→ Required work
Express the lines below as a JSON list of strings, one string per line, skipping blank lines. Omit the pictures from the list.

→ Records from a data source
- - - - -

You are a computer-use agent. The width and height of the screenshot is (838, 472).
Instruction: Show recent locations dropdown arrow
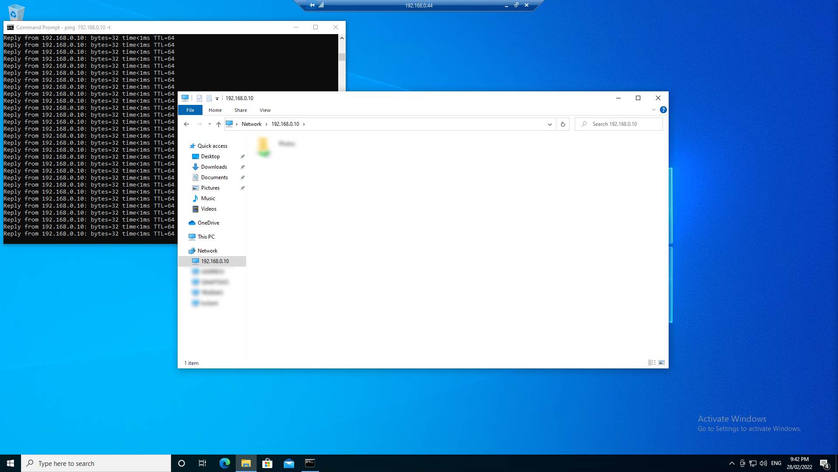[x=210, y=124]
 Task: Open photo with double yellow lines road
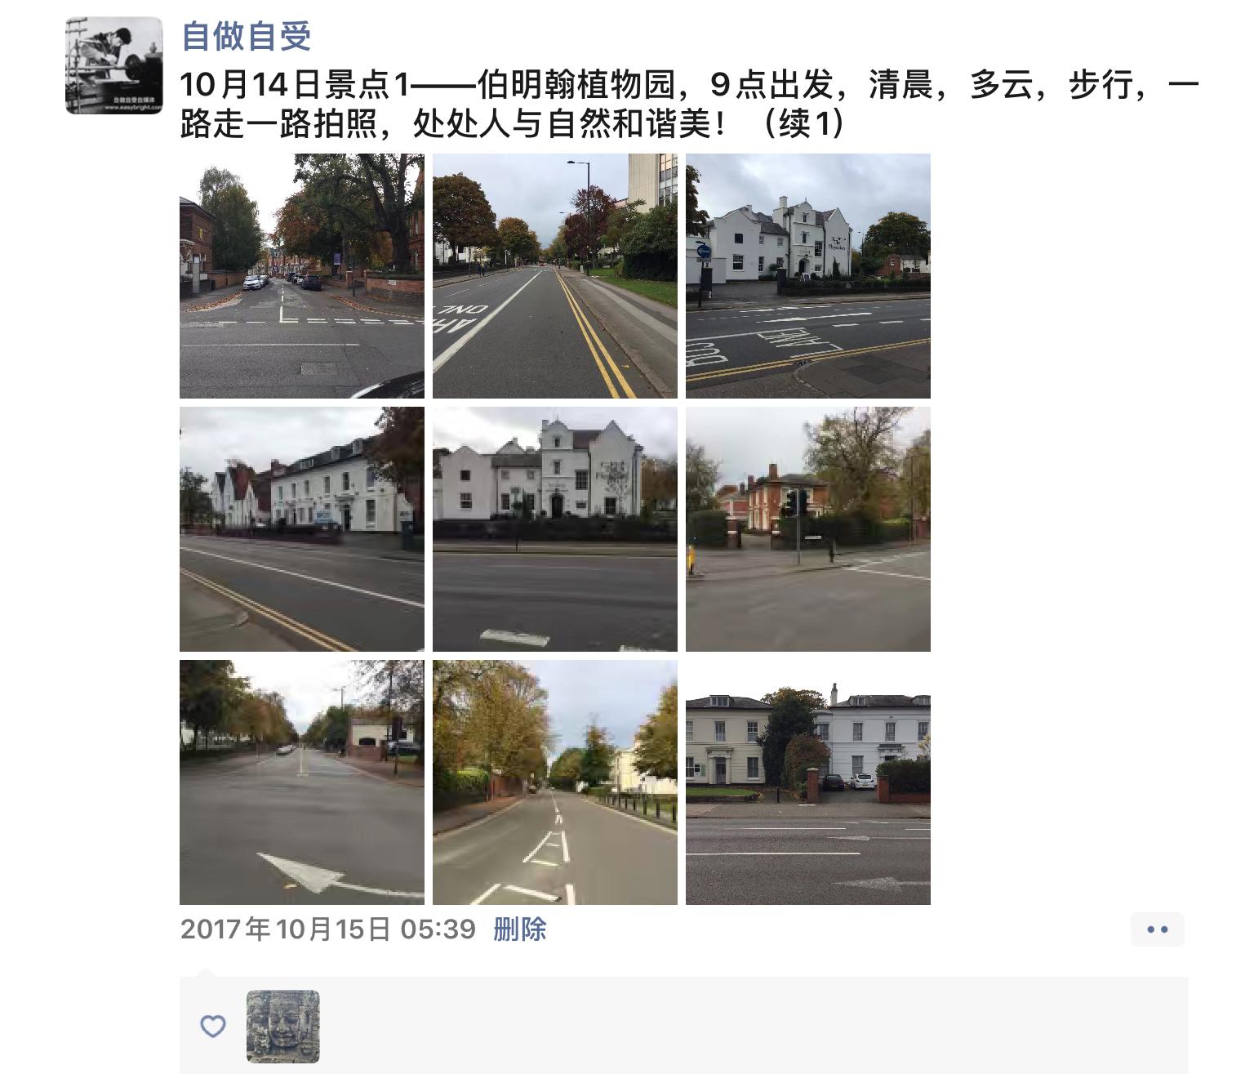[555, 276]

- - - - -

→ Exercise response
[
  "You are a computer-use agent. The width and height of the screenshot is (838, 472).",
  "Instruction: Show recent locations dropdown arrow",
  "[x=210, y=124]",
  " Task: Open photo with double yellow lines road",
  "[555, 276]"
]